* _What is being asked_:
Drop the pictures, then extract the listing word for word.

* _Material for the task_:
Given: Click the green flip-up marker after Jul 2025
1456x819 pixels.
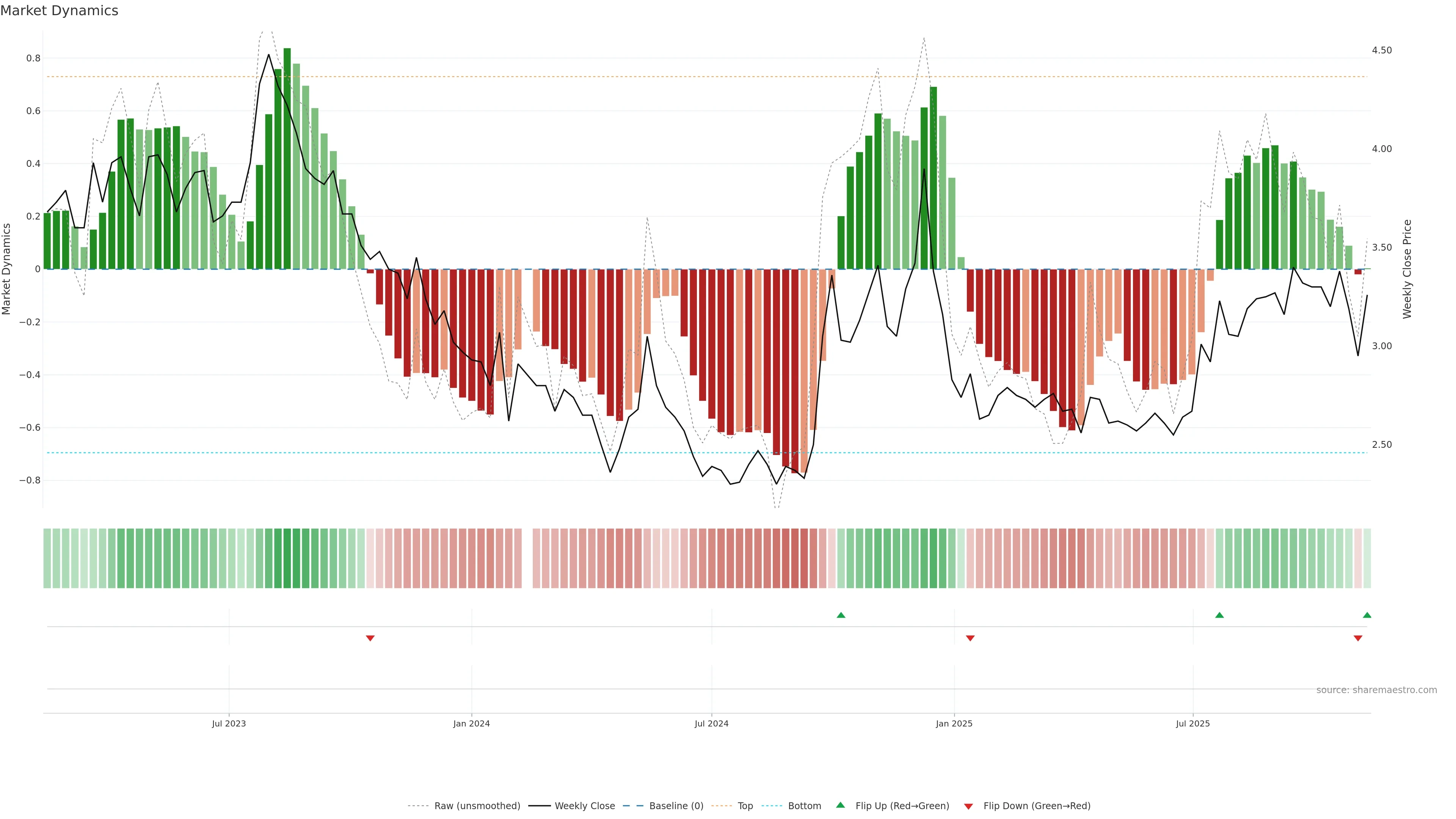Looking at the screenshot, I should [x=1219, y=615].
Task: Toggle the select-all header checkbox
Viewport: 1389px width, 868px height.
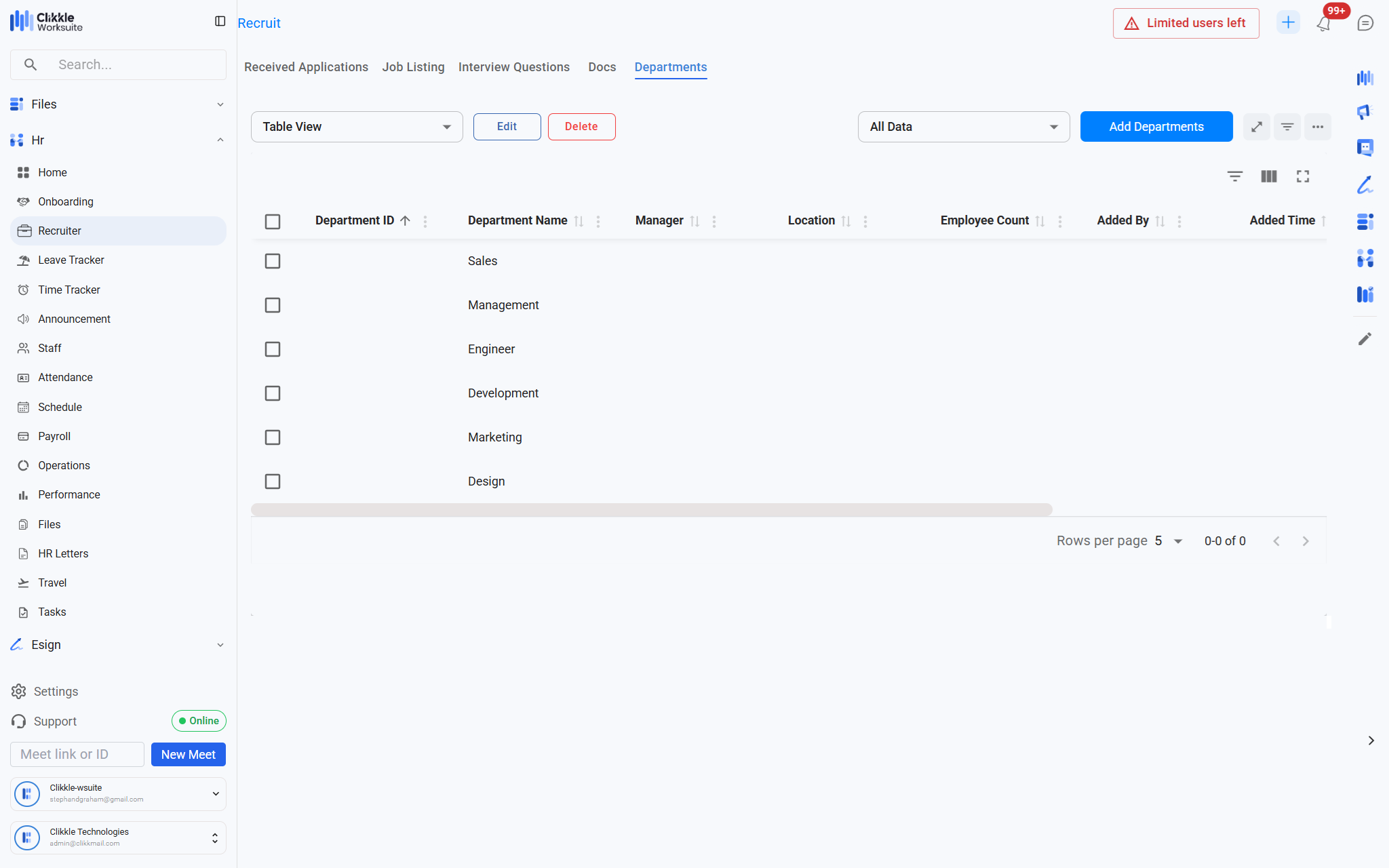Action: pyautogui.click(x=273, y=222)
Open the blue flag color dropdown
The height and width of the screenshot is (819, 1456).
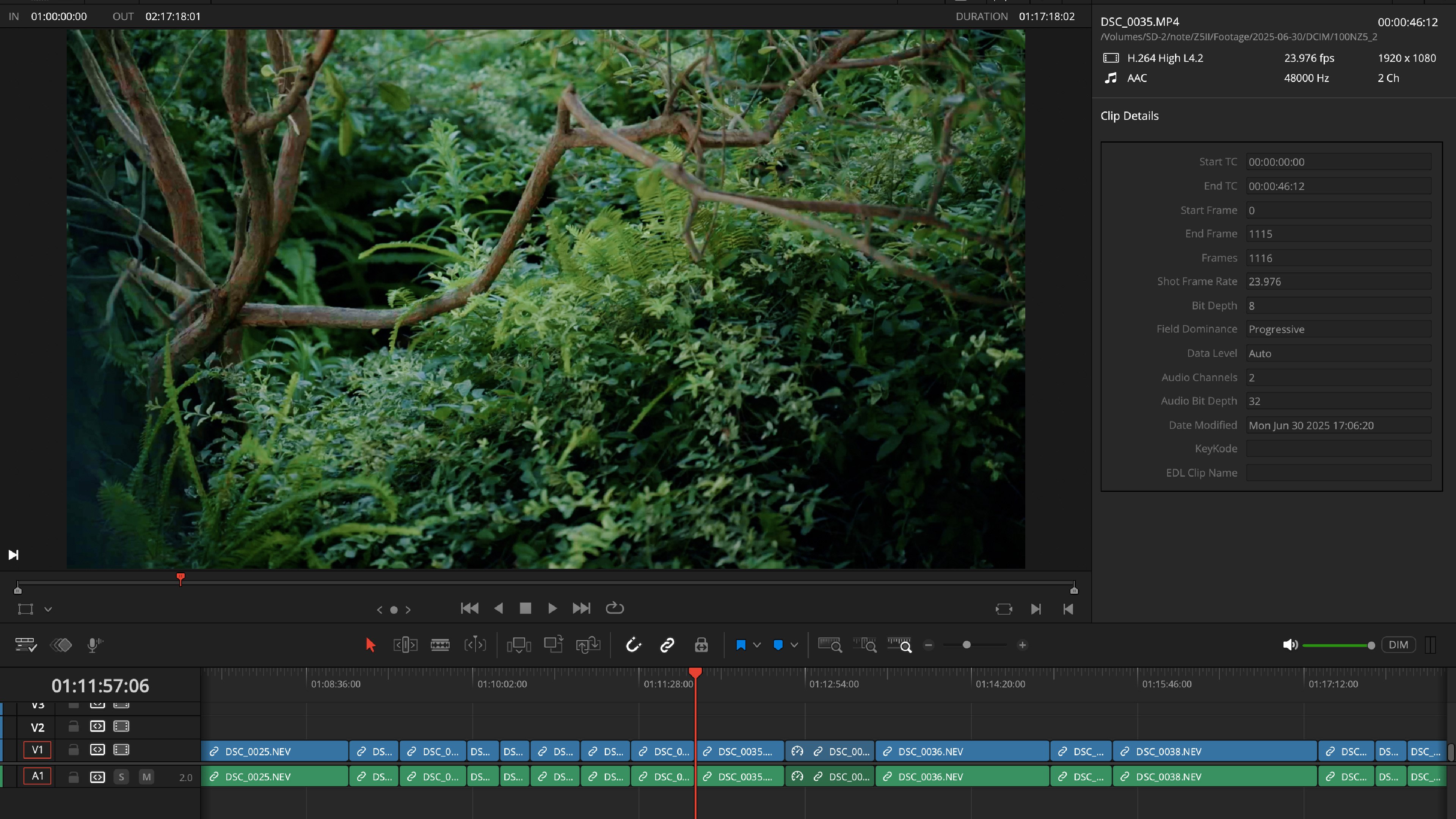[757, 645]
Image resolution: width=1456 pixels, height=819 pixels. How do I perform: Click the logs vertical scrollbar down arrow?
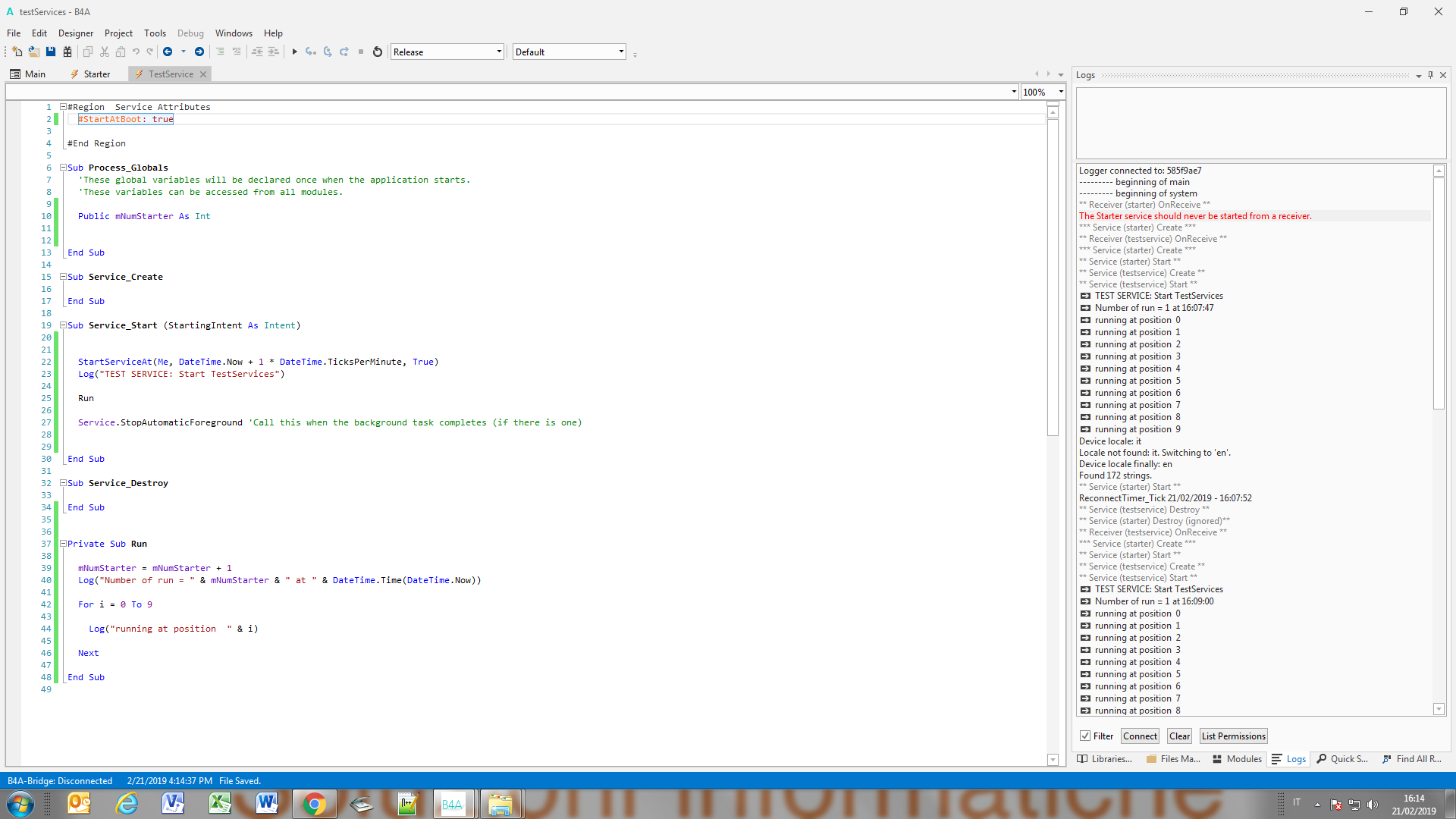pyautogui.click(x=1439, y=709)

* _Task output_:
Given: Click the green flip-up marker after Jul 2025
1456x819 pixels.
Looking at the screenshot, I should [x=1219, y=615].
Task: Toggle the select-all header checkbox
Viewport: 1389px width, 868px height.
Action: pyautogui.click(x=273, y=222)
Open the blue flag color dropdown
The height and width of the screenshot is (819, 1456).
[757, 645]
Image resolution: width=1456 pixels, height=819 pixels. How do I perform: Click the logs vertical scrollbar down arrow?
pyautogui.click(x=1439, y=709)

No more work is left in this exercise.